Remdesivir, Developed Through a Carolina Partnership, Shows Positive Results as a COVID-19 Treatment
April 29, 2020
Gillings School of Global Public Health
Timothy Sheahan
On Wednesday, Dr. Anthony Fauci, director of the National Institute of Allergy and Infectious Diseases (NIAID), reported that data from an international clinical trial testing the broad-spectrum antiviral drug remdesivir in around 1,090 patients showed “quite good news” and should result in a new standard of care for COVID-19 patients.
Remdesivir was developed through an academic-corporate partnership between Gilead Sciences and the Baric Lab at the University of North Carolina at Chapel Hill’s Gillings School of Global Public Health. The biopharmaceutical company sought the talents of a research team led by William R. Kenan, Jr. Distinguished Professor of Epidemiology Ralph Baric, who has studied coronaviruses for more than 30 years and pioneered rapid-response approaches for the study of emerging viruses and the development of therapeutics.
“This is a game changer for the treatment of patients with COVID-19,” Baric said upon hearing the results of the clinical trial. “Remdesivir provides an effective treatment strategy for the many infected individuals around the globe.”
Fauci said that trial participants who took the drug usually recovered in 11 days, compared to 15 days in the group taking a placebo. Specifically, the trial studied the effects of a 10-day treatment course of remdesivir, which stops the novel coronavirus from making copies of itself by replacing a key building block within the virus.
The trial has now ended for ethical reasons.
“Whenever you have clear-cut evidence that a drug works, you have an ethical obligation to immediately let the people who are in the placebo group know so that they can have access,” Fauci said.

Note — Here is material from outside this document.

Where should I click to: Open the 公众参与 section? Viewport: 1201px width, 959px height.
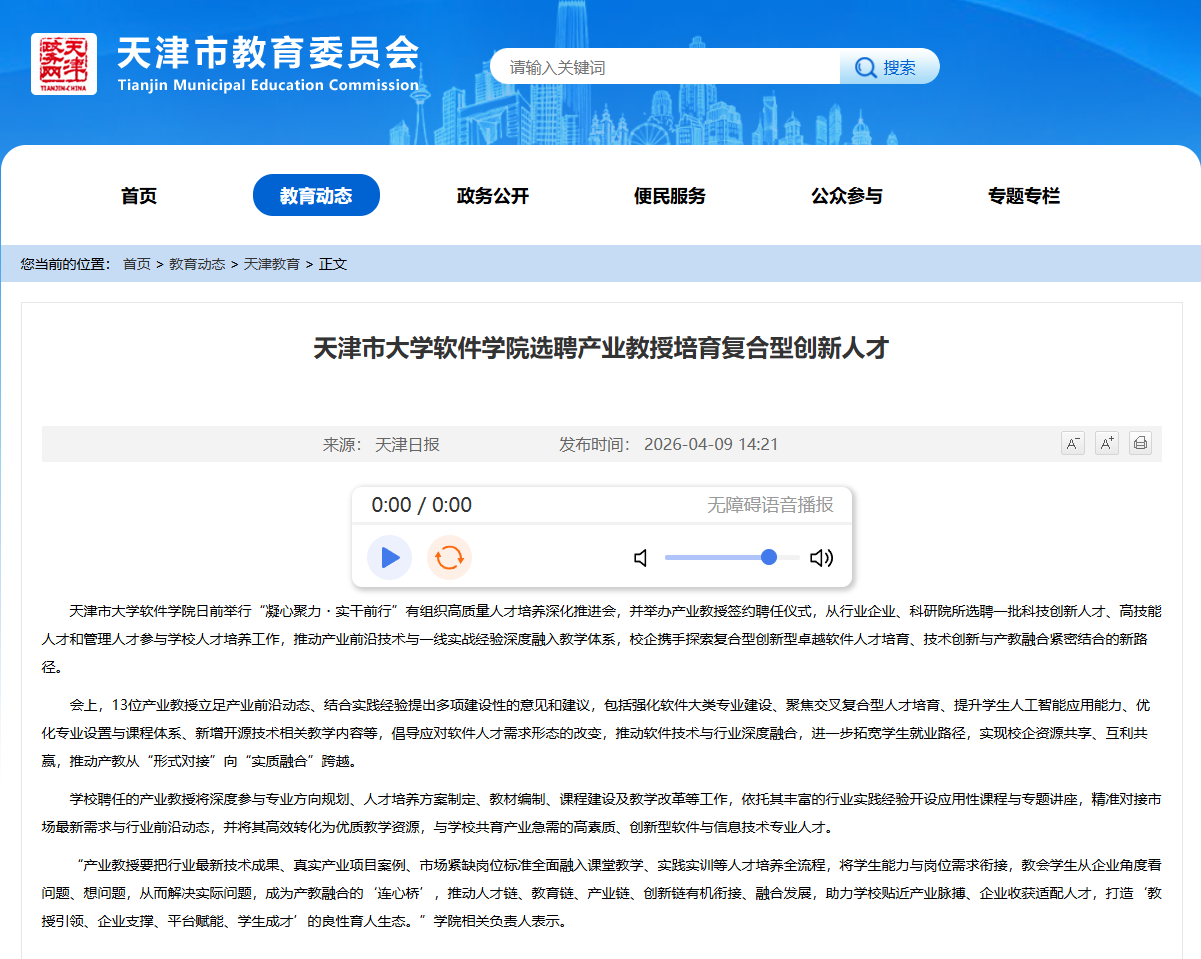click(x=847, y=196)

United States health officials are expected to release the full results of the NIAID drug trial in a forthcoming report. Gilead Sciences has released preliminary results from its own study, which found that at least 50% of 397 patients with severe COVID-19 symptoms improved after receiving a 5-day course of remdesivir.

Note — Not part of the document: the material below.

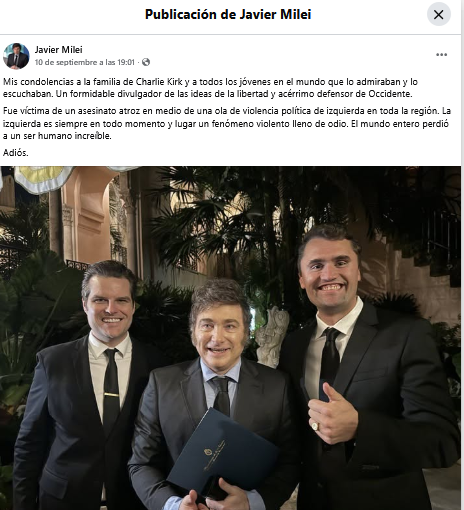The image size is (464, 510).
Task: Click the Adiós closing line
Action: pyautogui.click(x=16, y=153)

While the NIAID study results suggest a benefit to patient survival — with a death rate of 8% for the group receiving remdesivir versus 11.6% for the placebo group — these data need to be further analyzed. Still, the reduction in recovery times is also vitally important, according to Timothy Sheahan, assistant professor of epidemiology at the Gillings School and a researcher in the Baric Lab.

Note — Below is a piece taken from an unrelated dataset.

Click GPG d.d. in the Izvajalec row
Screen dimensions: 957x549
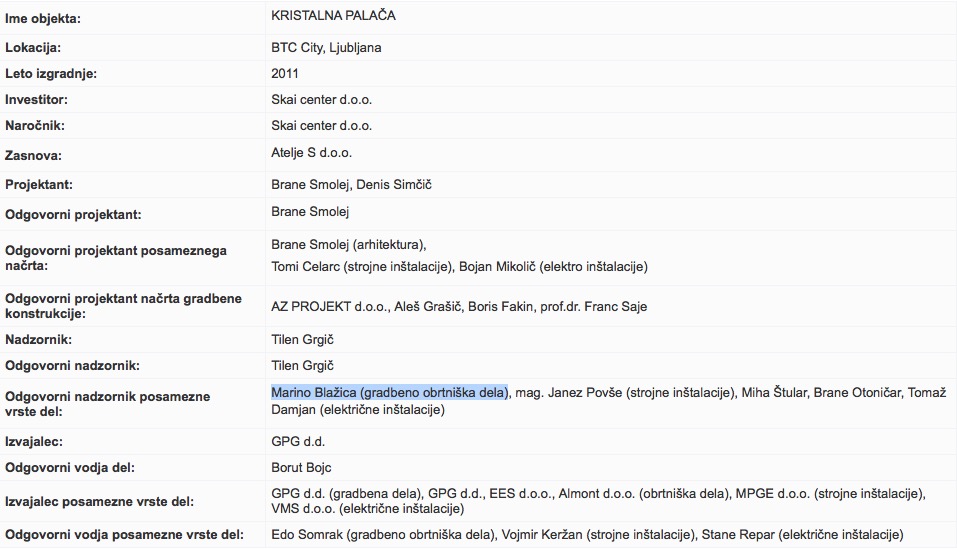(x=298, y=441)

“By shortening recovery times, remdesivir could potentially shorten hospital stays and help prevent the overloading of our health care system,” he explains. “We have been working with Gilead for more than seven years to create broad-spectrum antiviral drugs that could be effective against multiple coronavirus strains and, hopefully, give us tools in the face of a pandemic. We were seeking ‘one drug for many bugs.’ When this pandemic arrived, we immediately had two drugs — remdesivir and EIDD-2801 — positioned for use in human clinical trials.”
Gilead Sciences reports that it will soon begin a Phase 3 Simple Trial to confirm whether the shorter, 5-day course of remdesivir that its researchers studied is as effective as the 10-day treatment tested in the NIAID trial.
During the discovery and development of remdesivir, members of the Baric Lab collaborated closely with colleagues in the lab of Dr. Mark Denison, Edward Claiborne Stahlman Professor of pediatrics at Vanderbilt University Medical Center.